_Extract provided_:

BEGIN

George MacKay Lily-Rose Depp c Kurt Iswarienko Wiki commons Mossroll

Source: Kurt Iswarienko/Wiki Commons/Mossroll

George MacKay, Lily-Rose Depp

George MacKay and Lily-Rose Depp have signed to star in writer-director Nathalie Biancheri’s Wolf, about a man who believes he is a wolf trapped in a human body.  Shooting is due to begin in Ireland this April.

Bankside Films has taken worldwide sales rights to the film and will be introducing it to buyers at the European Film Market next week. 

Biancheri’s previous film Nocturnal starring Sadie Frost and Cosmo Jarvis premiered at the BFI London Film Festival last year. 

“The inspiration comes from a real condition, species dysphoria, in which people believe they are an animal trapped in a human body,” the filmmaker explained. “I wanted to depart from reality and take the film into an increasingly disturbing and violent microcosm where I could explore the meaning of the pressure to conform and how far we’ve departed from our basic instincts. The world of the film is colourful and perpetually ambiguous. Ultimately however it is Jacob’s story and in the simplest form, a quest for personal freedom.”

END

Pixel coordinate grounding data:
BEGIN

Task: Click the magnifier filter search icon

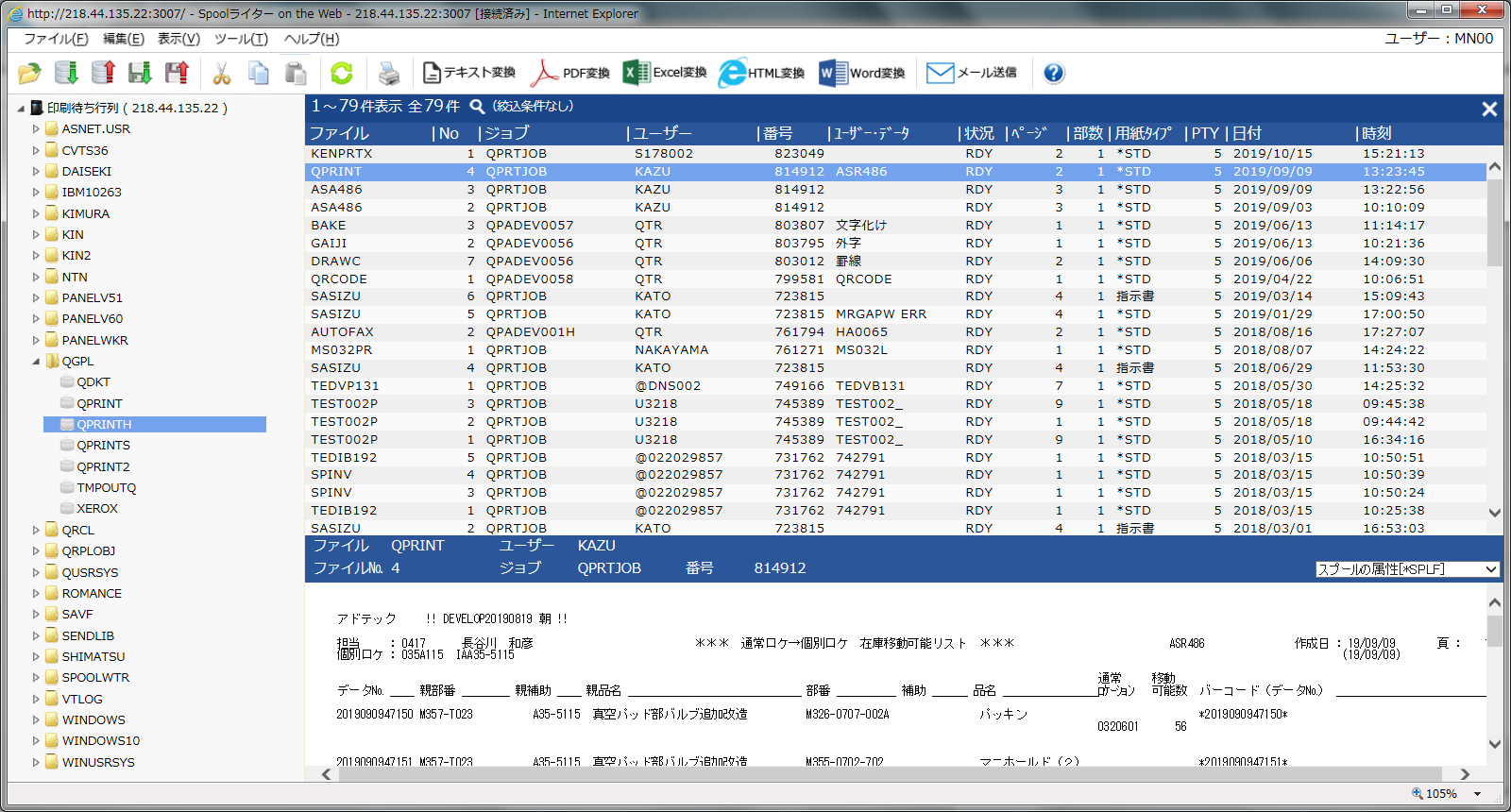Action: [477, 107]
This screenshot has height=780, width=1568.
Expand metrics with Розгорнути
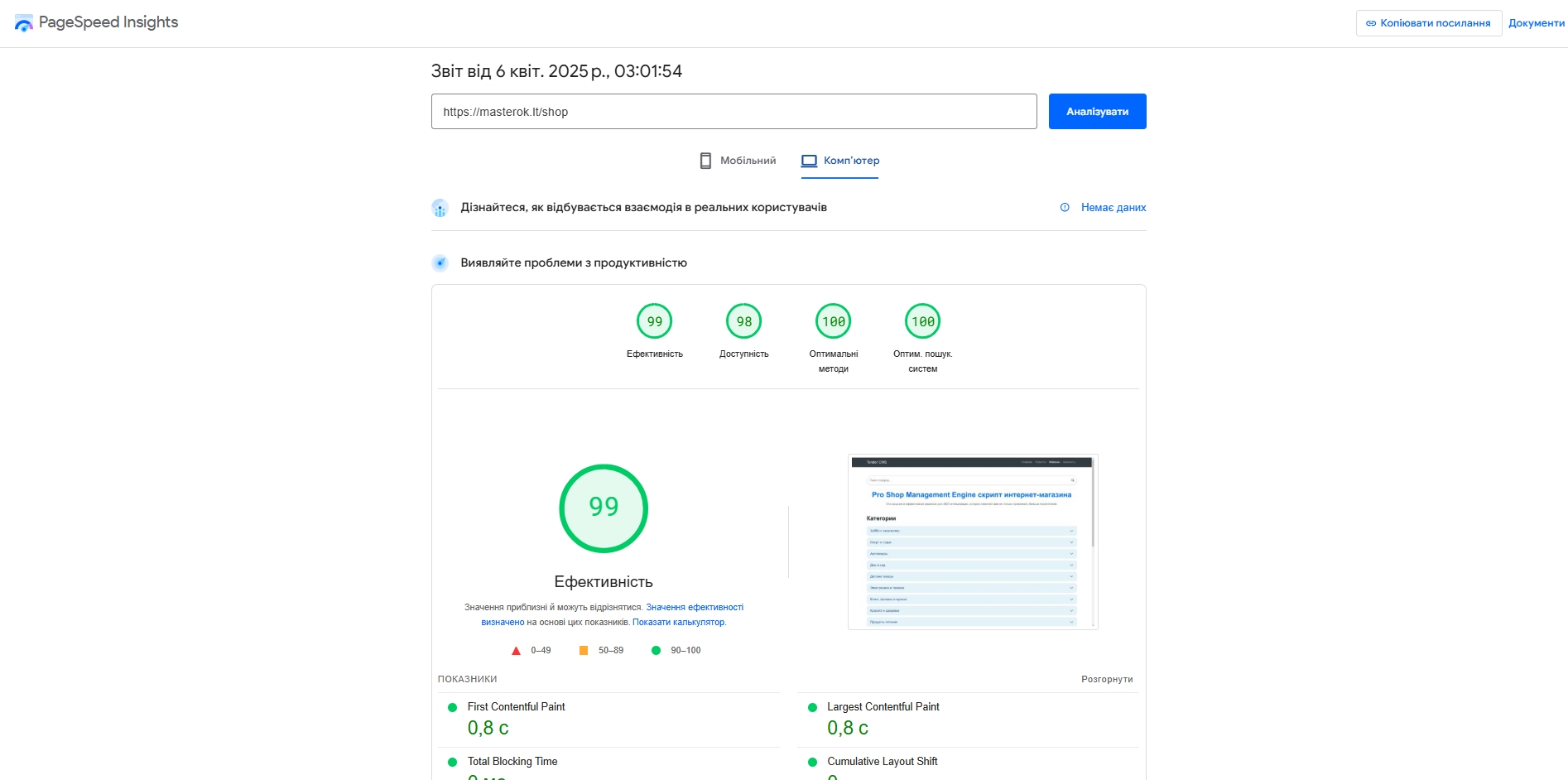(x=1106, y=679)
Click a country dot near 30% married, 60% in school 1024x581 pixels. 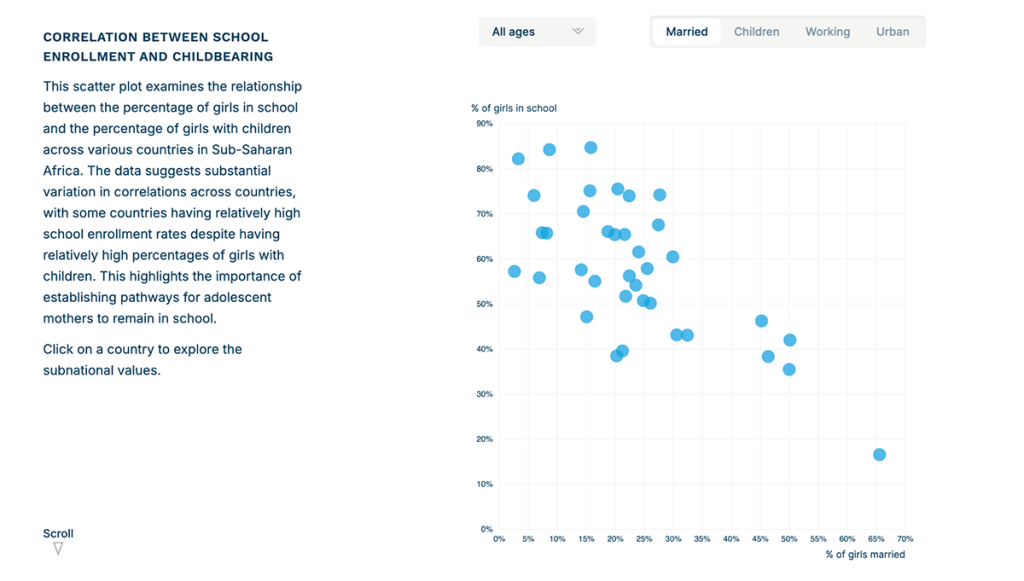point(672,256)
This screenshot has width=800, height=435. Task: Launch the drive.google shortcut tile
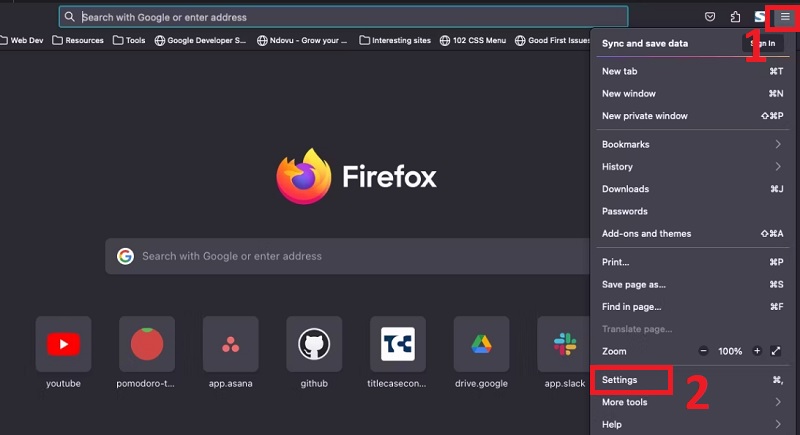click(x=481, y=345)
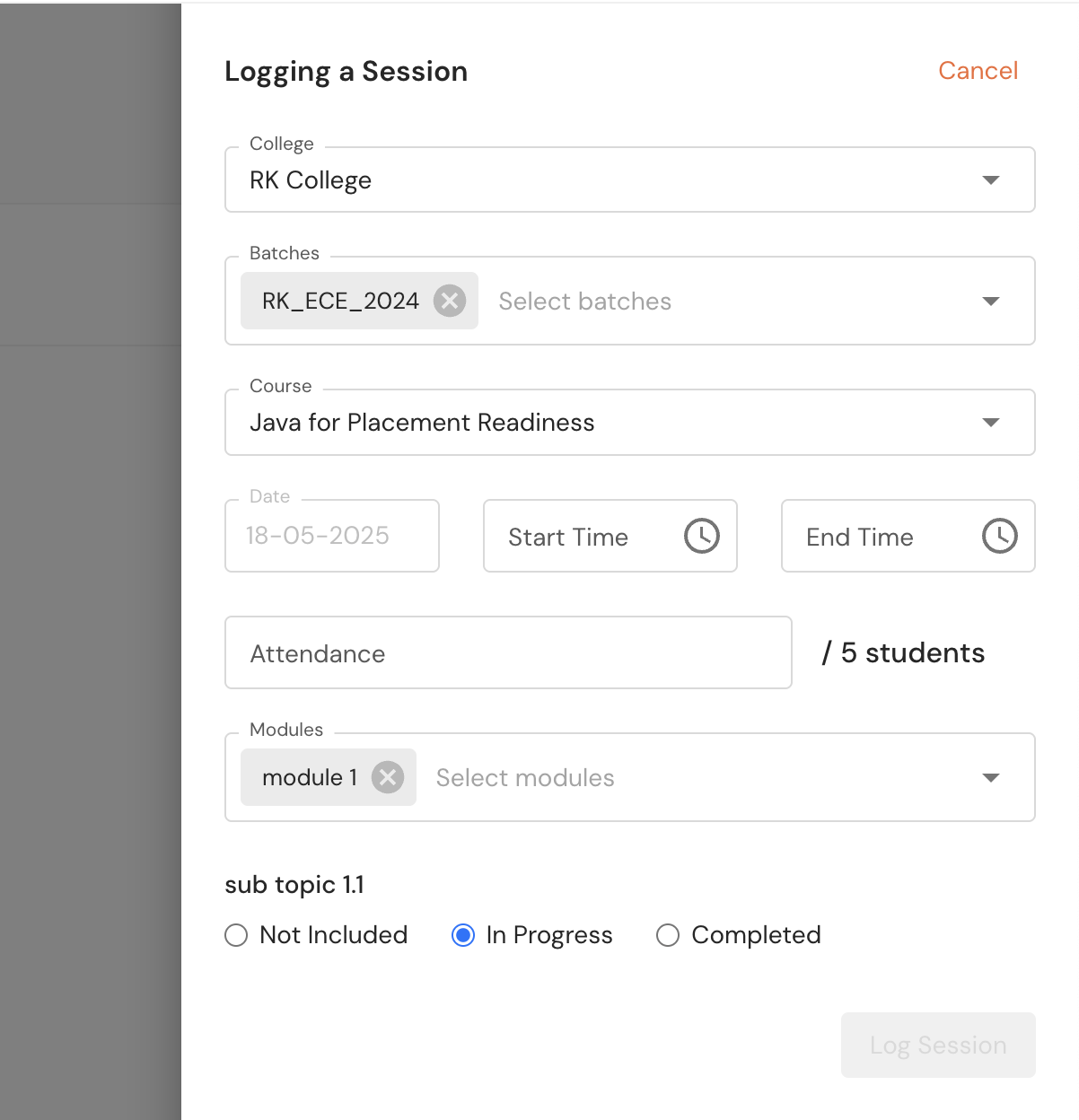Expand the College dropdown arrow
The image size is (1079, 1120).
(x=991, y=180)
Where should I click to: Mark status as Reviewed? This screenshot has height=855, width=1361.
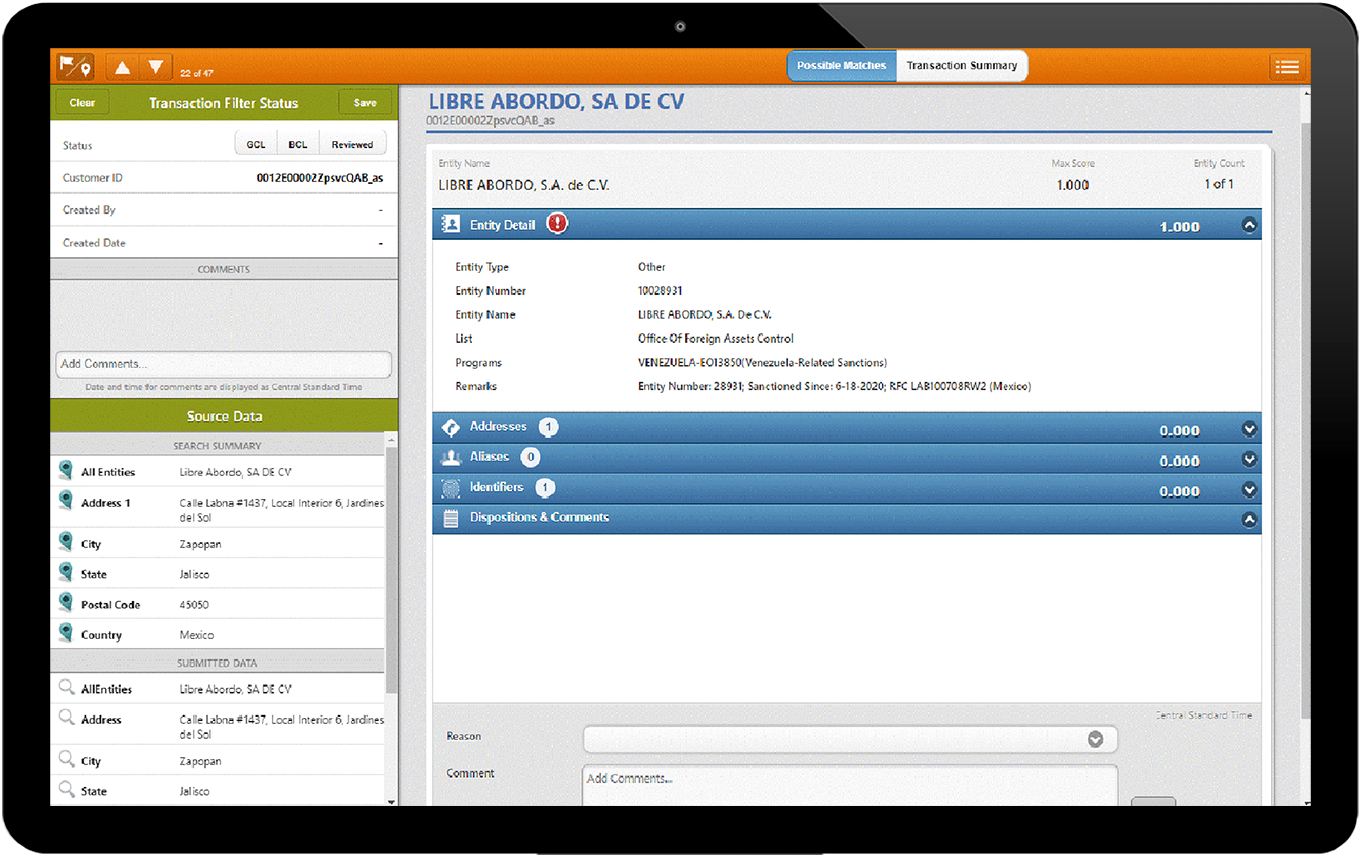pos(352,145)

END

_Task instructions_:
1) List the actors that the article about the film Wolf names as starring in a film.
2) Repeat the part of the article about the film Wolf between "George MacKay, Lily-Rose" and "Market next week.", inclusive.
3) Continue the article about the film Wolf from the point where it stops.
The items were taken from a different source than the article.

_List of answers_:
1) George MacKay, Lily-Rose Depp, Sadie Frost, Cosmo Jarvis

2)
George MacKay, Lily-Rose Depp

George MacKay and Lily-Rose Depp have signed to star in writer-director Nathalie Biancheri’s Wolf, about a man who believes he is a wolf trapped in a human body.  Shooting is due to begin in Ireland this April.

Bankside Films has taken worldwide sales rights to the film and will be introducing it to buyers at the European Film Market next week.

3)
MacKay is presently on global screens starring in Sam Mendes’ Bafta-award winning 1917, and his further credits include Pride, Sunshine On Leith and Justin Kurzel’s upcoming True History Of The Kelly Gang. Depp recently appeared in The King and will next be seen in Neil Burger’s Voyager and Nicholas Jarecki’s Dreamland.  

The project, to which Barry Keoghan was previously attached, is produced by Jessie Fisk of Feline Films in Ireland and executive produced by Jane Doolan. The co-producers are Mariusz Włodarski and Agnieszka Wasiak of Lava Films in Poland. 

It is being backed by Screen Ireland, Eurimages and the Polish Film Institute with Celine Haddad serving as executive producer for Screen Ireland.

MacKay will play a young man whose distraught family send him to a clinic which specialises in the treatment of his disorder. Together with his fellow patients who all self-identify as another species, including Depp’s enigmatic Wildcat, they are forced to undergo increasingly extreme forms of “curative” therapies at the hands of ’The Zookeeper’. 

Wolf is one of the most striking and original stories we have seen,” Bankside’s Stephen Kelliher told Screen. “It tackles important and timely themes including identity and self-determination with a vision that is unique yet highly relatable. Nathalie has created a wonderfully heightened world inhabited by the most compelling characters which will speak to audiences globally.”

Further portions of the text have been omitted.